__EXCERPT TO READ__
<<<<

If we fail to comply with the restrictions in the indentures governing our senior subordinated notes or Whiting Oil and Gas’ credit agreement or any other subsequent financing agreements, a default may allow the creditors, if the agreements so provide, to accelerate the related indebtedness as well as any other indebtedness to which a cross-acceleration or cross-default provision applies.  In addition, lenders may be able to terminate any commitments they had made to make available further funds. 
 
Our exploration and development operations require substantial capital, and we may be unable to obtain needed capital or financing on satisfactory terms, which could lead to a loss of properties and a decline in our oil and gas reserves. 
 
The oil and gas industry is capital intensive.  We make and expect to continue to make substantial capital expenditures in our business and operations for the exploration, development, production and acquisition of oil and gas reserves.  To date, we have financed capital expenditures primarily with bank borrowings and cash generated by operations.  We intend to finance our future capital expenditures with cash flow from operations and our existing financing arrangements.  Our cash flow from operations and access to capital are subject to a number of variables, including: 
 
 
•     
 our proved reserves;
 
 
 
•     
 the level of oil and gas we are able to produce from existing wells;
 
 
 
•     
 the prices at which oil and gas are sold; and
 
 
 
•     
 our ability to acquire, locate and produce new reserves.
 
If our revenues or the borrowing base under our bank credit agreement decreases as a result of lower oil and gas prices, operating difficulties, declines in reserves or for any other reason, then we may have limited ability to obtain the capital necessary to sustain our operations at current levels.  We may, from time to time, need to seek additional financing.  There can be no assurance as to the availability or terms of any additional financing.
 
46

 
If additional capital is needed, we may not be able to obtain debt or equity financing on terms favorable to us, or at all.  If cash generated by operations or available under our revolving credit facility is not sufficient to meet our capital requirements, the failure to obtain additional financing could result in a curtailment of our operations relating to the exploration and development of our prospects, which in turn could lead to a possible loss of properties and a decline in our oil and gas reserves.

>>>>

__GIVEN INFORMATION__
<<<<

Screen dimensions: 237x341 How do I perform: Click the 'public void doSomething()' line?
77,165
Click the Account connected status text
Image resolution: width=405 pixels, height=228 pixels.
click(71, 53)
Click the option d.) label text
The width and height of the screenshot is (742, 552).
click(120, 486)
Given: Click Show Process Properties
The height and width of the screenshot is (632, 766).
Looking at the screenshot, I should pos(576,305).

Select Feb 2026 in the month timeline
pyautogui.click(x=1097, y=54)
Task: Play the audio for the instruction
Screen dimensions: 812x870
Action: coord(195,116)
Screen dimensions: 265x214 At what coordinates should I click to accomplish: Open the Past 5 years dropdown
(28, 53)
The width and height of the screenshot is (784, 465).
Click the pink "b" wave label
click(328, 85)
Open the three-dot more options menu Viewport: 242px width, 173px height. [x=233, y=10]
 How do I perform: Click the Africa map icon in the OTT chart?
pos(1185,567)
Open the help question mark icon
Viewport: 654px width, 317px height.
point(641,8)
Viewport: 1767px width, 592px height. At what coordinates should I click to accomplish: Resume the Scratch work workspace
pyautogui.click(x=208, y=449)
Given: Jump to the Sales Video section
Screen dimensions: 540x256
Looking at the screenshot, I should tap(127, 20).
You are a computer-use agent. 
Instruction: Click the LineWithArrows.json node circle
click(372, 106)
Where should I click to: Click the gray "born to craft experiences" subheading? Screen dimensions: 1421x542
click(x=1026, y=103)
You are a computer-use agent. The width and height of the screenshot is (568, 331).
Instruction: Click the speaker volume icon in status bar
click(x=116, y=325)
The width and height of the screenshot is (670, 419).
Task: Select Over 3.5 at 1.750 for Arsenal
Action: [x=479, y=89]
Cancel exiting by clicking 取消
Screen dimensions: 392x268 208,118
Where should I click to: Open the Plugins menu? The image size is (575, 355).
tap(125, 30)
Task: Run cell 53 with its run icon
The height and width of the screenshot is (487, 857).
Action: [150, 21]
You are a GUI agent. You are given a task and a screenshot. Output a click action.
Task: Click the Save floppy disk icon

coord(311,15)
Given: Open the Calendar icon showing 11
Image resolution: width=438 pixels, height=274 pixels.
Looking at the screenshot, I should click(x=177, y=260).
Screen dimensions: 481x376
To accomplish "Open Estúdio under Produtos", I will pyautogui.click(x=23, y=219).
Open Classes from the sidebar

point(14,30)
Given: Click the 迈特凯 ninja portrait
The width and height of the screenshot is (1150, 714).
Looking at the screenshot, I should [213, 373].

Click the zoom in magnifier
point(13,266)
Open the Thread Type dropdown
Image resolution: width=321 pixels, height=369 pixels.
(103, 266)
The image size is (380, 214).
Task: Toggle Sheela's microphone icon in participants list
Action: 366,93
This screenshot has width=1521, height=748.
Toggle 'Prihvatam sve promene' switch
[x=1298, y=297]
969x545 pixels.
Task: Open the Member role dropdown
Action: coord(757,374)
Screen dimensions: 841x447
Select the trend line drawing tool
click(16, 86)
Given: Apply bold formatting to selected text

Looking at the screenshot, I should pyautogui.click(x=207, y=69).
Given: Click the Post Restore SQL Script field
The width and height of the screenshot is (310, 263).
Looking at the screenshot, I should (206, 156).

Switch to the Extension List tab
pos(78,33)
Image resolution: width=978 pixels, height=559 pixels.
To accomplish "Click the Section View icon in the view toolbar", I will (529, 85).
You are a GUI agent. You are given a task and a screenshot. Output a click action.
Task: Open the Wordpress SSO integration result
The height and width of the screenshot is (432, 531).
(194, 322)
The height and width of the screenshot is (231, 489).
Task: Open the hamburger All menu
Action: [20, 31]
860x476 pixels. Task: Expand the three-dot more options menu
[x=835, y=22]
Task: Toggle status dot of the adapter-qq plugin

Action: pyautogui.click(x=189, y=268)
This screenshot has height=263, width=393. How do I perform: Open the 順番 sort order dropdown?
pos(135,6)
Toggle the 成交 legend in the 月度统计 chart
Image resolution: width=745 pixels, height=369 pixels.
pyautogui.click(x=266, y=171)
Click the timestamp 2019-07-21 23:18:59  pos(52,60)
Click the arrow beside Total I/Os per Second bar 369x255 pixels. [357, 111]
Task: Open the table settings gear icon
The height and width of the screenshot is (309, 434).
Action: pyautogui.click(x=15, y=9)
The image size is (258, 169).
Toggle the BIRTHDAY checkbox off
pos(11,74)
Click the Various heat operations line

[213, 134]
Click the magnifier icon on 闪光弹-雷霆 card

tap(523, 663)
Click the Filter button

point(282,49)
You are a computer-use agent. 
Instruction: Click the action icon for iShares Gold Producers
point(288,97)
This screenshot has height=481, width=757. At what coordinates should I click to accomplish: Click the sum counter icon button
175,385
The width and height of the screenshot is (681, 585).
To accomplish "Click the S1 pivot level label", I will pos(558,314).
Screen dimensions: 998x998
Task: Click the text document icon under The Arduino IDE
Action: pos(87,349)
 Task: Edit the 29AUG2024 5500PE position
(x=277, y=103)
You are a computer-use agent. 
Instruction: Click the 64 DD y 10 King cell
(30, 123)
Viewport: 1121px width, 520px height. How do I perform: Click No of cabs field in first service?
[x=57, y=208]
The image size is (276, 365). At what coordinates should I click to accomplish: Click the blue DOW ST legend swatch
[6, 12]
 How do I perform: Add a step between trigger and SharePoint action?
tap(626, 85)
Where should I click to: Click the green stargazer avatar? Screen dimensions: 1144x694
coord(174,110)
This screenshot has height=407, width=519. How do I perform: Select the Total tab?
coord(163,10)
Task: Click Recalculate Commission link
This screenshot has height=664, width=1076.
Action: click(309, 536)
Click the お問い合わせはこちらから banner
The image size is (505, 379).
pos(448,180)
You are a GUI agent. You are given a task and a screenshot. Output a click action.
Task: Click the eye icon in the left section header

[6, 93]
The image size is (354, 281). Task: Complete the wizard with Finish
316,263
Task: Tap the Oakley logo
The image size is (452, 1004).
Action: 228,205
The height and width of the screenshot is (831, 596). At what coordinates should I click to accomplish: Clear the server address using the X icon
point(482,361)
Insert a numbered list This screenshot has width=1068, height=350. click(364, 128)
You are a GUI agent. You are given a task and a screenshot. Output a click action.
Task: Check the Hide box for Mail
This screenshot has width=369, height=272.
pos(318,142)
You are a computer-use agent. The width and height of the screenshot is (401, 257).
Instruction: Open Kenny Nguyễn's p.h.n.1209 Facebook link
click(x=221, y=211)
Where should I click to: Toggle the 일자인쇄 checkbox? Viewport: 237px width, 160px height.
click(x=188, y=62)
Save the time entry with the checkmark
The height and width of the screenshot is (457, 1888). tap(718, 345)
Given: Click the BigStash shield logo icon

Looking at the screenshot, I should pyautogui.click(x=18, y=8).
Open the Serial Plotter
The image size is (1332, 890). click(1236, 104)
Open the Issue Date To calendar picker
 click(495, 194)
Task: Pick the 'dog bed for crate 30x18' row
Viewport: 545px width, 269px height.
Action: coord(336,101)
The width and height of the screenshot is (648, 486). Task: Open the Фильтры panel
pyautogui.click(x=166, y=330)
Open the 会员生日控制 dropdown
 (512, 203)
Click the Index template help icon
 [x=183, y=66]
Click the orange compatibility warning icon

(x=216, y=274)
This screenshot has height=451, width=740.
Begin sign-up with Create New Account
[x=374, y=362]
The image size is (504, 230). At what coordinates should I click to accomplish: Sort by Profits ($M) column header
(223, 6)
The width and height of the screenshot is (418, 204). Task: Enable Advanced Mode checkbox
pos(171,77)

>>>>

__WHAT TO DO__
1. In the financing excerpt, restate the paragraph beginning "If our revenues or the borrowing base" in fewer words, keeping its main facts.
2. Retype the part of the financing excerpt starting with "If our revenues" and going on through "any additional financing.".

__ANSWER LIST__
1. If lower oil and gas prices, operating problems, shrinking reserves or any other cause reduces our revenues or the borrowing base under our bank credit agreement, we may have limited ability to raise the capital needed to keep operations at current levels. We may need more financing from time to time, and neither its availability nor its terms are assured.

2.
If our revenues or the borrowing base under our bank credit agreement decreases as a result of lower oil and gas prices, operating difficulties, declines in reserves or for any other reason, then we may have limited ability to obtain the capital necessary to sustain our operations at current levels.  We may, from time to time, need to seek additional financing.  There can be no assurance as to the availability or terms of any additional financing.